Bio

My first significant act as an adult artist (though they are no doubt of great importance, I will spare you my childhood photos) was to head to Western Canada to seek out French-speaking communities and chronicle what had become of them. Armed with my FM2 and a hundred rolls of Tri-X, I spent long weeks creating portraits. The experience cemented my love for the particular kind of encounter created through the impulse to capture a subject on film. Upon my return, I was selected to compete in the TV show contest La Course Destination Monde, which took me on a six-month journey around the globe.

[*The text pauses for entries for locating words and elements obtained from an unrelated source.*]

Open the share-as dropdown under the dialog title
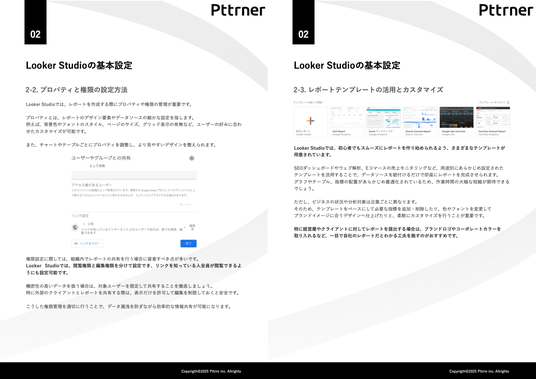Viewport: 536px width, 379px height. point(97,166)
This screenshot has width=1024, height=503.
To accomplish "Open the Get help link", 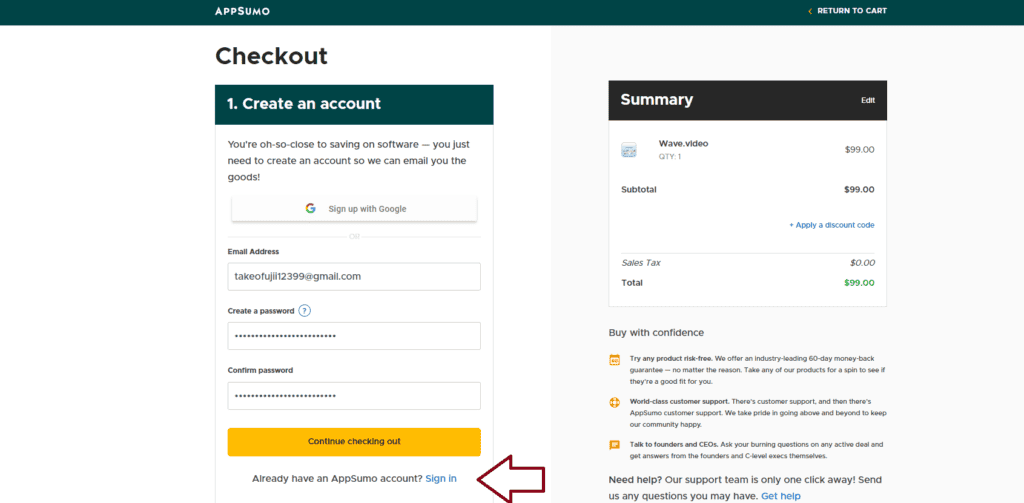I will click(780, 496).
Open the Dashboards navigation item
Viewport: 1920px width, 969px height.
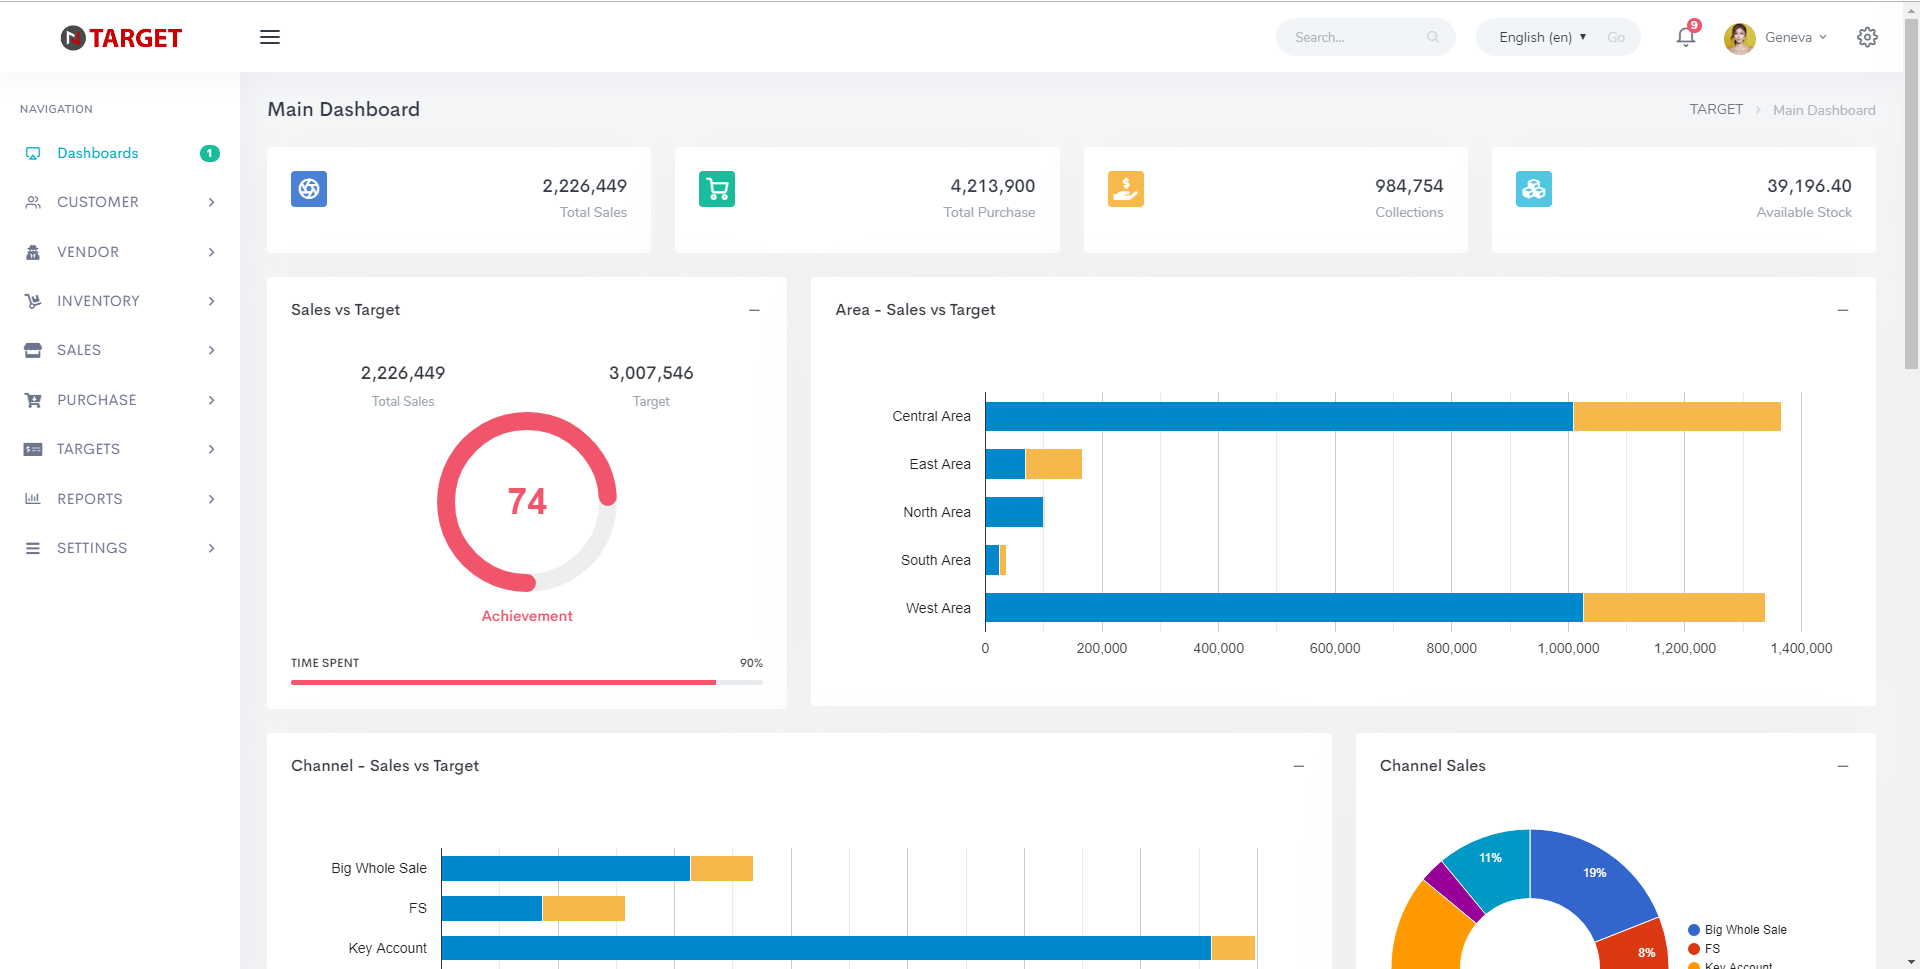point(120,153)
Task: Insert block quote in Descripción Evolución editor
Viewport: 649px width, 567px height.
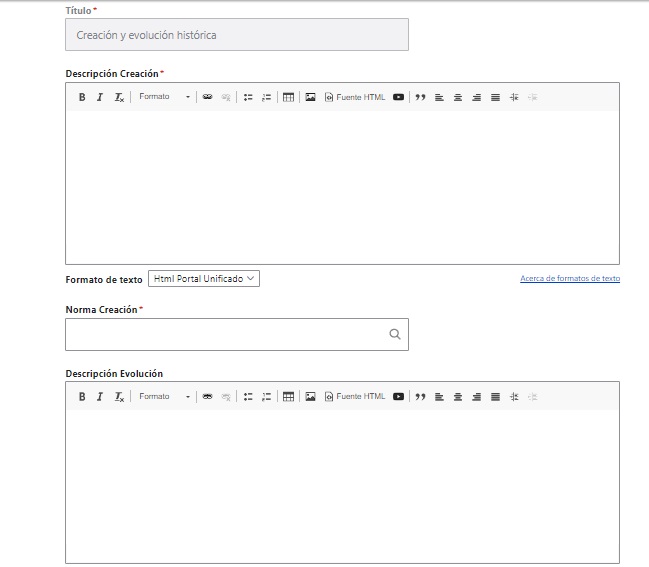Action: pyautogui.click(x=420, y=397)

Combining an insane production pace with total freedom and resulting in some 20 films, the Course was a real education in learning how to see. Bolstered by my win (for which I received the SODEC/Telefilm Canada award), in 2000 I made Un arbre avec un chapeau, a short film that screened at Montreal’s Festival du Nouveau Cinéma and the Toronto International Film Festival. I then made L’ïle, a documentary about Henri Letendre, an elderly man exiled from his island by illness. I have directed numerous films and series, including Manifestes en série in collaboration with Hugo Latulippe. My feature-length film La reine malade (The Ailing Queen) took the RIDM Éco Caméra award in 2009 and the Gémeaux for best documentary in 2010. For Les Vaillants (The Undaunted), produced by Films de l’Autre, I was writer, director, producer and director of photography. At heart I’m a photographer who is passionate about the power of cinema. I love the moment when, during the shoot, the camera through its complicity amplifies each person’s existence — including my own.